Korobeinikov savors one last cigarette: he taps it against the table; he kneads the hollow cardboard tip, lights a match; the pale flame illuminates his yellowish face, the fat lenses of his glasses, a bulging forehead with locks of thick black hair. Korobeinikov has extraordinary hair: the man is nearly sixty years old, and look what a mane he’s got! Everyone else already has bald spots of various shapes, except for the young people, of course. Olga Mikhailovna’s husband, glancing at Korobeinikov, runs his hand over his own balding head with chagrin—oh well, to each his own. At least I don’t have an ulcer.
But now it’s dark outside the window—in August it gets dark early—and time for Korobeinikov to go. He’s expected for supper at the sanatorium: his piece of baked cheese pie with its beggarly puddle of sour cream has already grown cold, and the tea urn, too, and the lights have been turned out. He’ll sit in the half-empty cafeteria, deep in thought, brushing crumbs off the tablecloth, staring at his shaggy reflection in the black win-dowpanes, listening closely to the mustard-hot pain somewhere inside him—to the pain that awakens with the darkness and drones, drones like a distant transformer.
Dolores—that is, Olga Mikhailovna—walks Korobeinikov out to the porch, and everyone else stands up as well, nodding and shaking his hand: It’s not too cold for you?

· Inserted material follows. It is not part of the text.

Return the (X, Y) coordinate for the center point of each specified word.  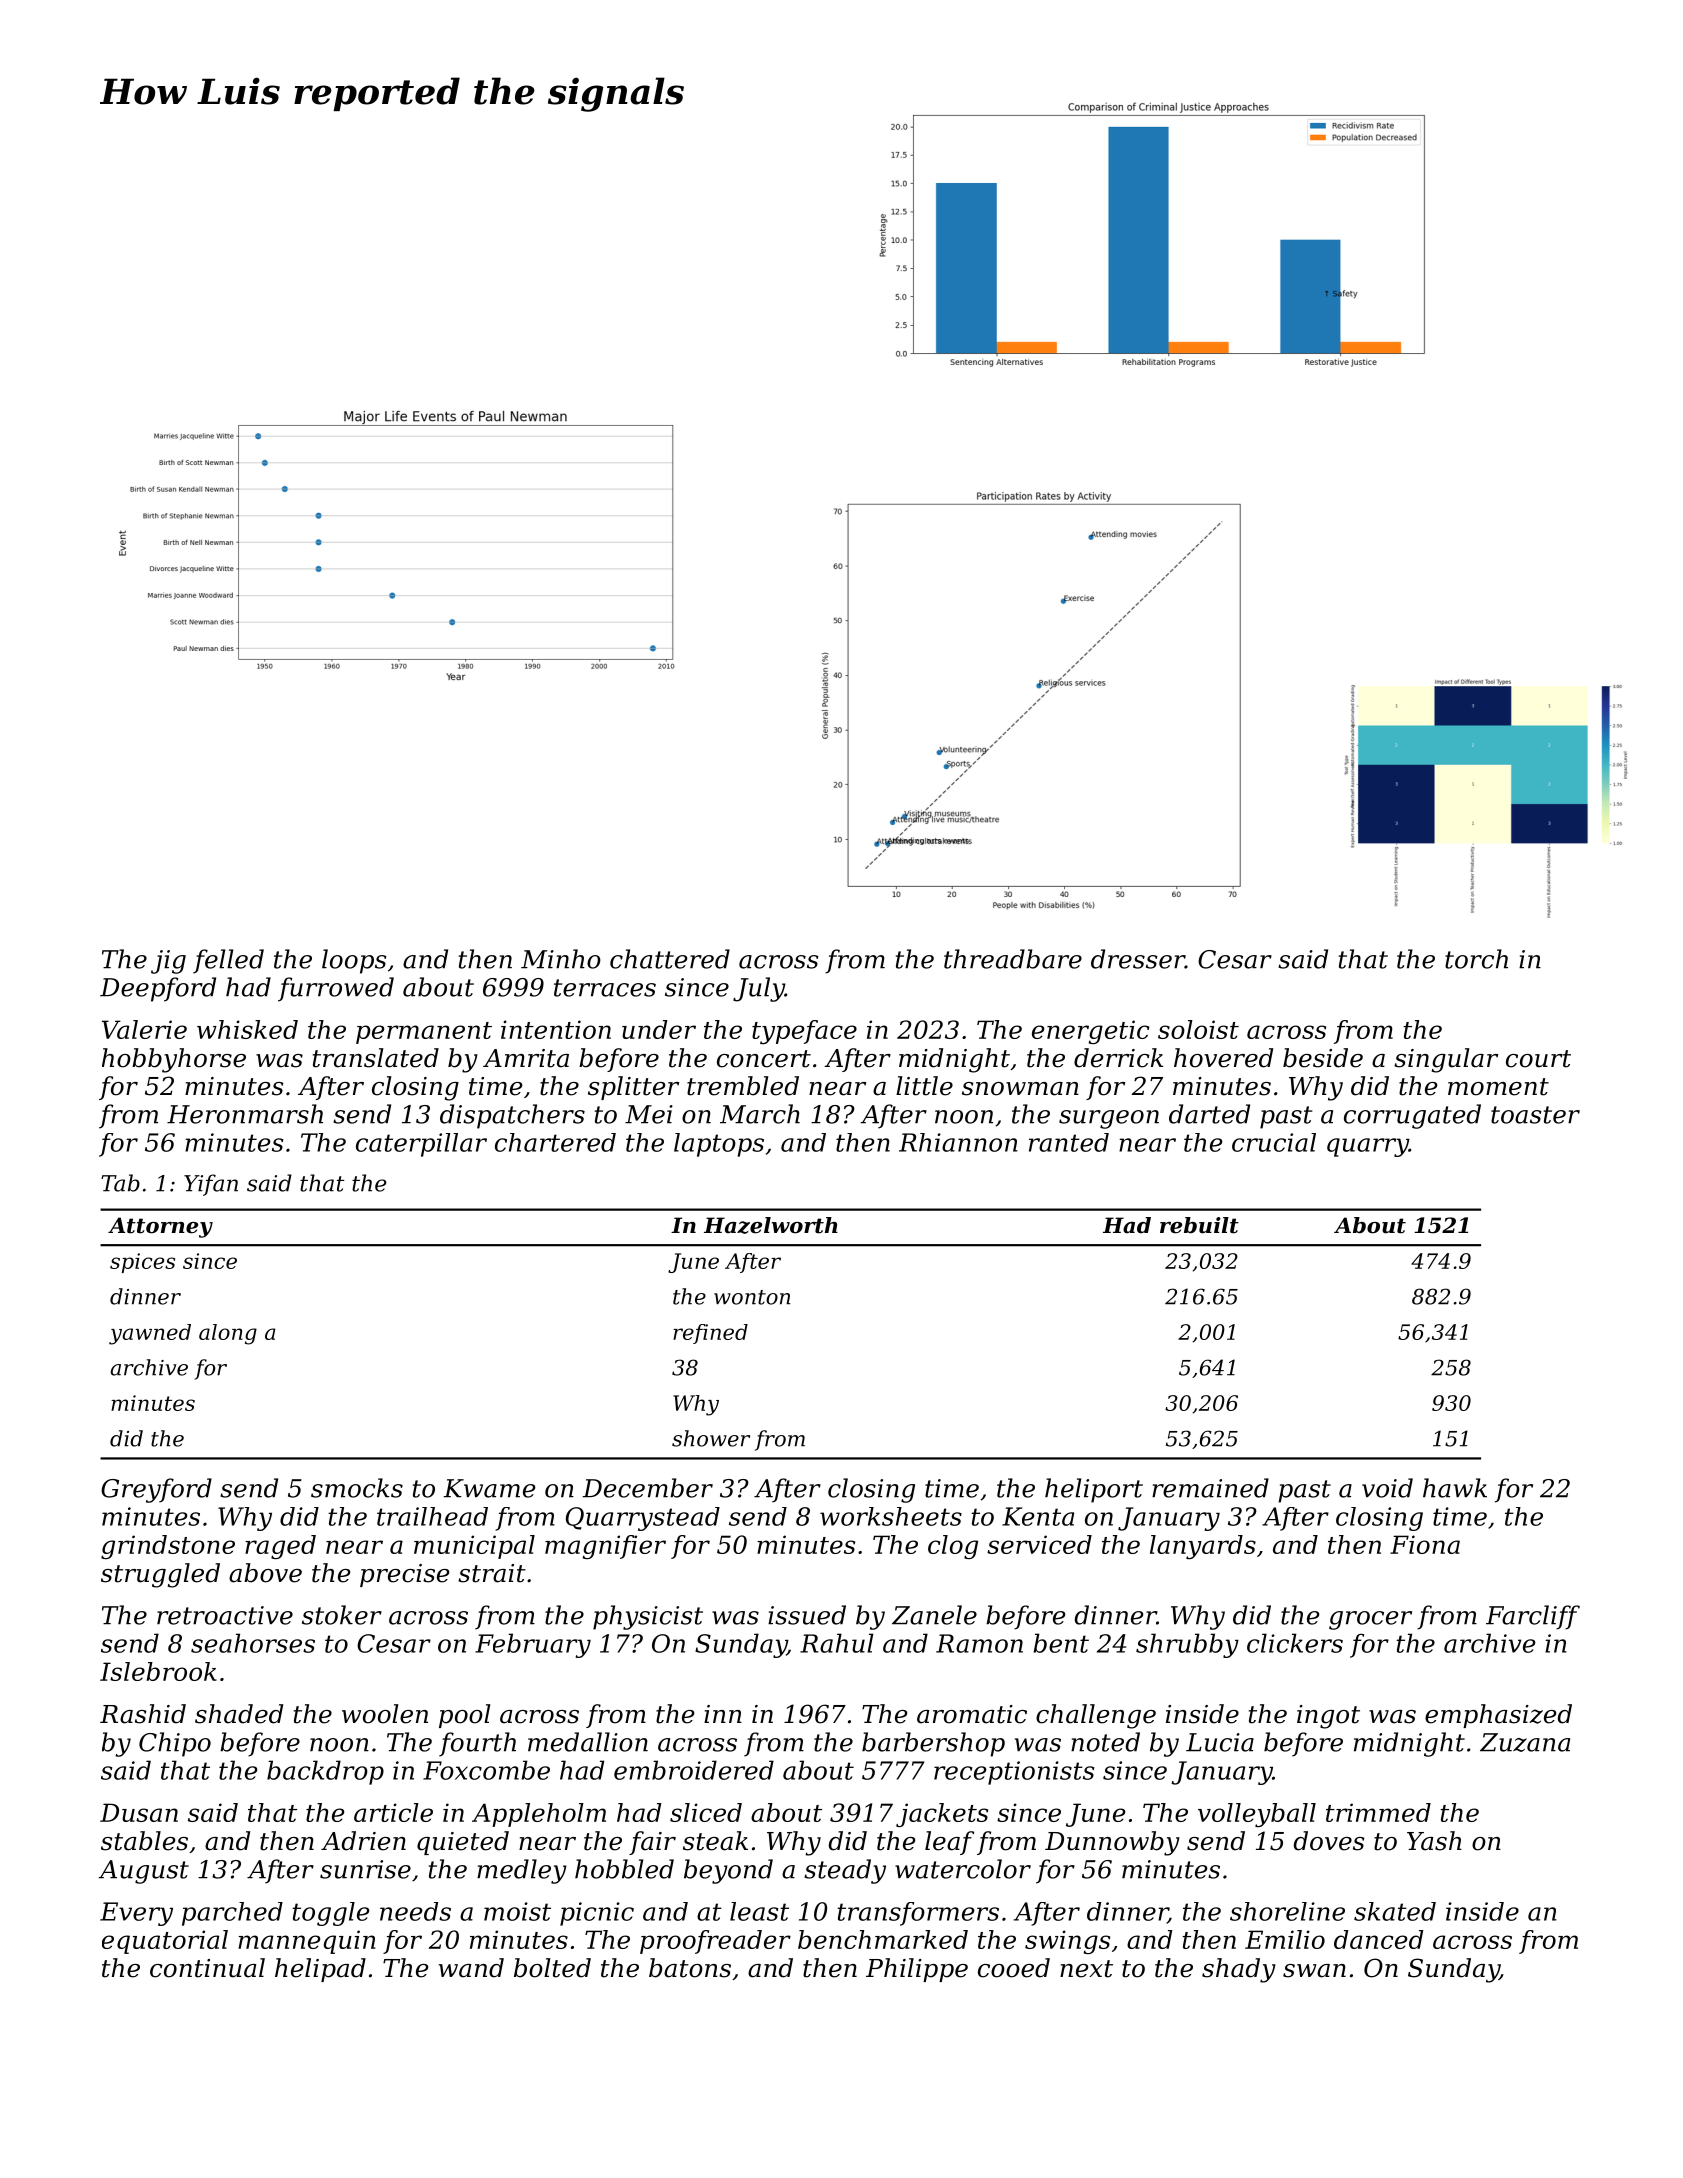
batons (690, 1968)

Maybe you should take a jacket? No? Are you sure now? He will carefully step down from the porch, his glasses glinting, he’ll turn on a pocket flashlight, the bright circle will play at his feet, catching a bit of the green grass, the fence spikes, the trampled path, the startled, white tree trunks. Korobeinikov directs the beam to the skies, but the weak light scatters and the skies remain just as dark as ever; only the top branches and the crows’ nests are lit for a moment. Playful, he turns the flashlight back toward the porch, and then nothing can be seen in the night but a white star where Korobeinikov had been standing.